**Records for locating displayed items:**
------------------------
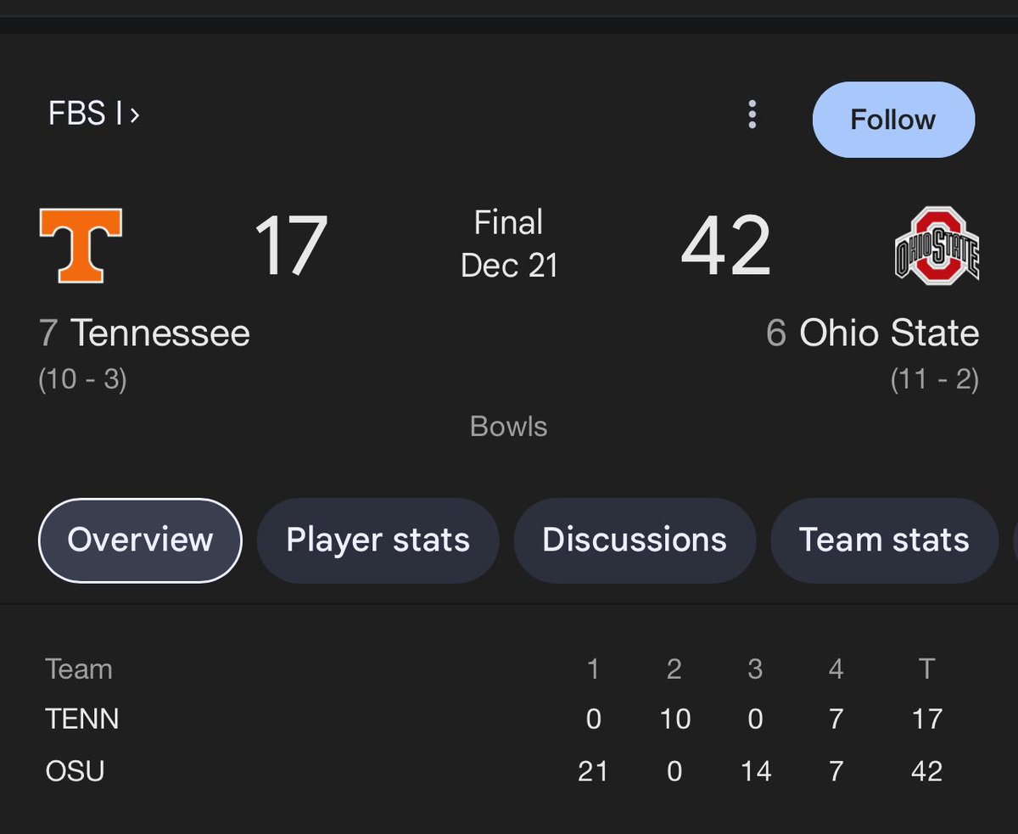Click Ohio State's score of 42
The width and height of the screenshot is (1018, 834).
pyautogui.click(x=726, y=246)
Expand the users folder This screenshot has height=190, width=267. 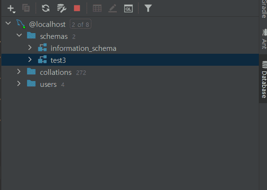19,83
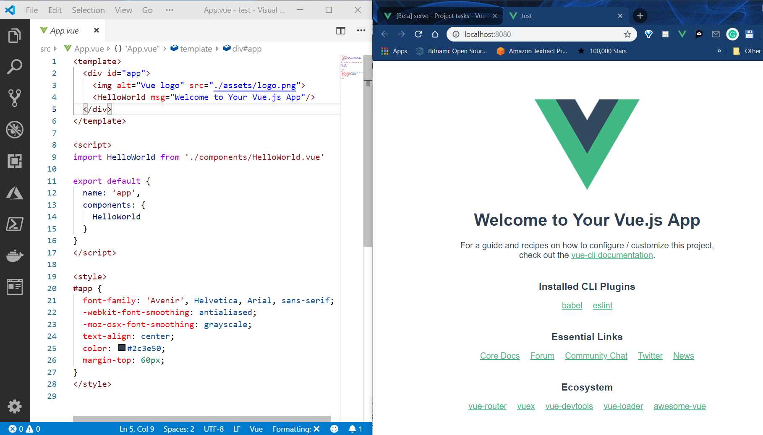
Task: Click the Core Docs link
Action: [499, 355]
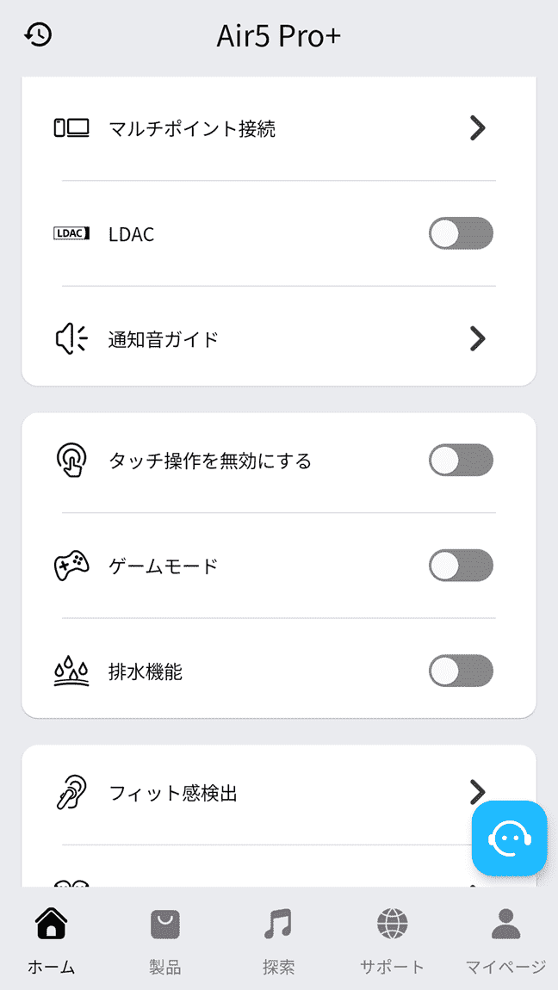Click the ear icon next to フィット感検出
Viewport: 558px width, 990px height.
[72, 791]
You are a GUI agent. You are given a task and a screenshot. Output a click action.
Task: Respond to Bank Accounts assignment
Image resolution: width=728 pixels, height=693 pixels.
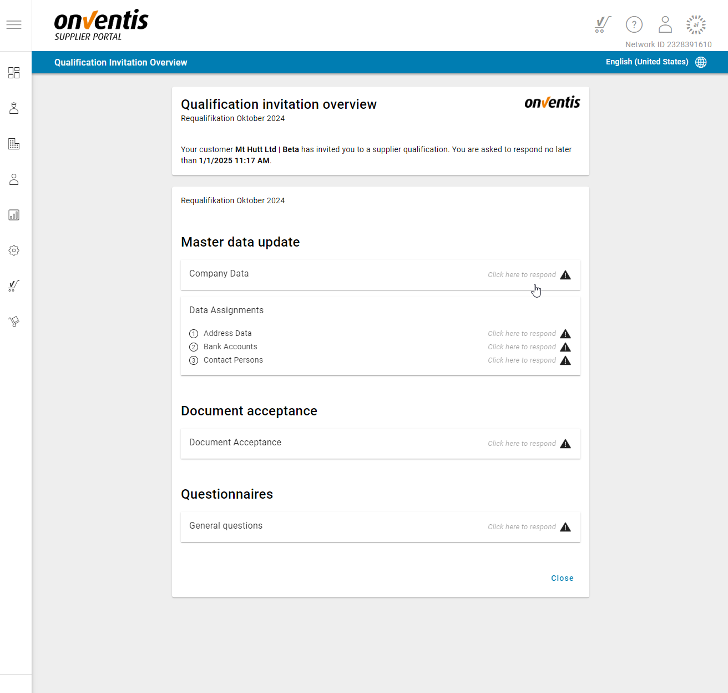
------------------------
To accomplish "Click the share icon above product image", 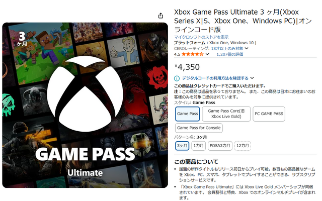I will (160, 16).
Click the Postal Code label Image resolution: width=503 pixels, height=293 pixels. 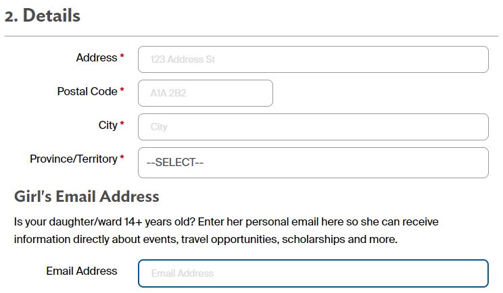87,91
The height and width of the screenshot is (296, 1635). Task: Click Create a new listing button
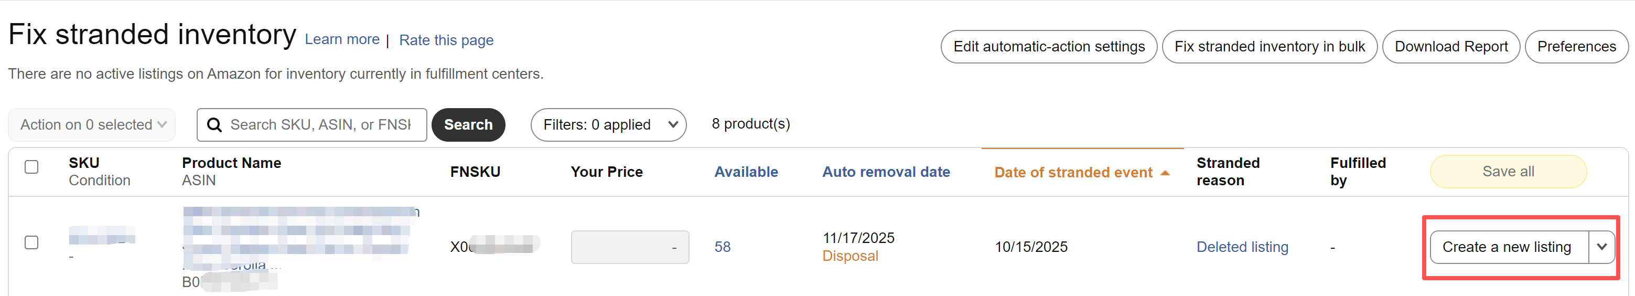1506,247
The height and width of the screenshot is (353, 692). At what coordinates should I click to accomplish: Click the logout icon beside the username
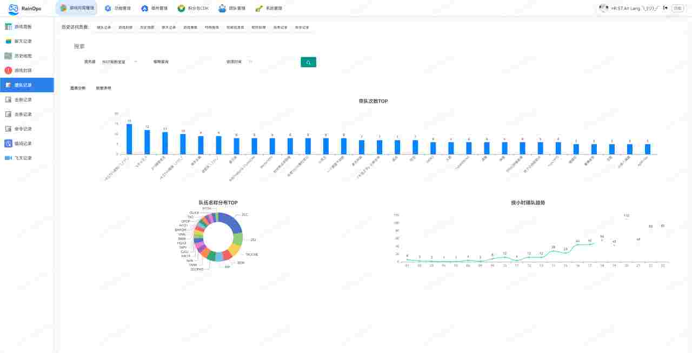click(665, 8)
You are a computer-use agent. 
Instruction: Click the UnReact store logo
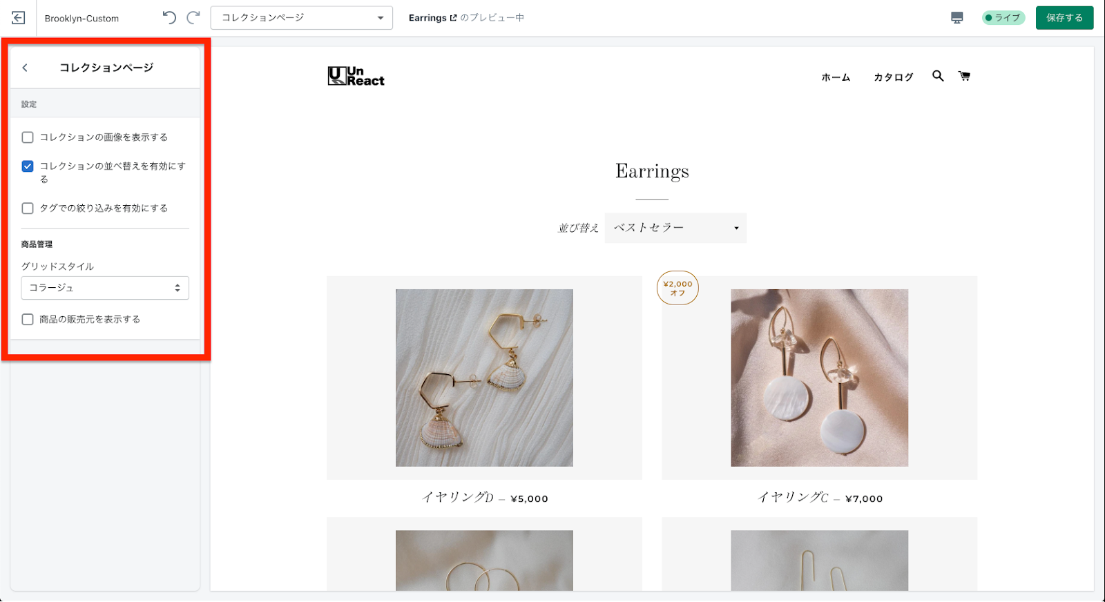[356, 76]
------------------------
**What is asked:** Rewrite the lines from the line with "You are a GUI" to the line with "Image resolution: width=728", switching "Bank Accounts" to "Savings Accounts" and leaving everything else unchanged.

**Completed task:**
You are a GUI agent. You are given a task and a screenshot. Output a click action.
Task: Respond to Savings Accounts assignment
Image resolution: width=728 pixels, height=693 pixels.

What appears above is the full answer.